• Work required
Copy the rows below verbatim, beginning with the line that contains "Open the 0.5" and continuing through the last row.

(Rows from a pointing dataset)
++++++++

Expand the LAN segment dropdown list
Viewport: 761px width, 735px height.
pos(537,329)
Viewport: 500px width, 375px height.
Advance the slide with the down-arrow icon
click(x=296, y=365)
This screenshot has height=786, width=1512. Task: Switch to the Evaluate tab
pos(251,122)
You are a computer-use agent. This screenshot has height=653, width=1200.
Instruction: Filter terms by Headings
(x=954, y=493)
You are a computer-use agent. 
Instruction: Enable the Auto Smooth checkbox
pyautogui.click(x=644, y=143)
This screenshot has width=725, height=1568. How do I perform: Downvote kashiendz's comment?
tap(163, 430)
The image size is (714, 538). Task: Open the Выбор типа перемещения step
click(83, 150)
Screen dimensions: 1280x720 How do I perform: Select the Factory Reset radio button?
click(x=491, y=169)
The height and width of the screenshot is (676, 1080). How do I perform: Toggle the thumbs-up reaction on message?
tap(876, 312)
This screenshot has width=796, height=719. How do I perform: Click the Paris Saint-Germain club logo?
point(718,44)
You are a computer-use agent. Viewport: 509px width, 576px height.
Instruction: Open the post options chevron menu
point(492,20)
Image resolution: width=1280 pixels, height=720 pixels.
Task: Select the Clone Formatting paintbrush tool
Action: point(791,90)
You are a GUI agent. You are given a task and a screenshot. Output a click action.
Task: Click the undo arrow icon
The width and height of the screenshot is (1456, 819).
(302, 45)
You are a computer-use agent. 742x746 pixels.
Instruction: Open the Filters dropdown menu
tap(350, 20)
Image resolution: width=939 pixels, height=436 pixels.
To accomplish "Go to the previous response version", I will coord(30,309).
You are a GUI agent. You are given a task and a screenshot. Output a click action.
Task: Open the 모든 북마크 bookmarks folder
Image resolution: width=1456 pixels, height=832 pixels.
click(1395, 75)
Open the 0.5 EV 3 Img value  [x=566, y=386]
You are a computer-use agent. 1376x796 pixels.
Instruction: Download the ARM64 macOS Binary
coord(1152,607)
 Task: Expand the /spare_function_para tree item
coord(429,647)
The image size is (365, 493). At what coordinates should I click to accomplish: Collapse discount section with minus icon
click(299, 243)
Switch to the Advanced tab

++++++++

• Solution below
Open the 0.5 EV 3 Img value  [x=566, y=386]
You are a computer-use agent. 1376x796 pixels.
Instruction: Download the ARM64 macOS Binary
coord(1152,607)
 Task: Expand the /spare_function_para tree item
coord(429,647)
The image size is (365, 493). At what coordinates should I click to accomplish: Collapse discount section with minus icon
click(299, 243)
Switch to the Advanced tab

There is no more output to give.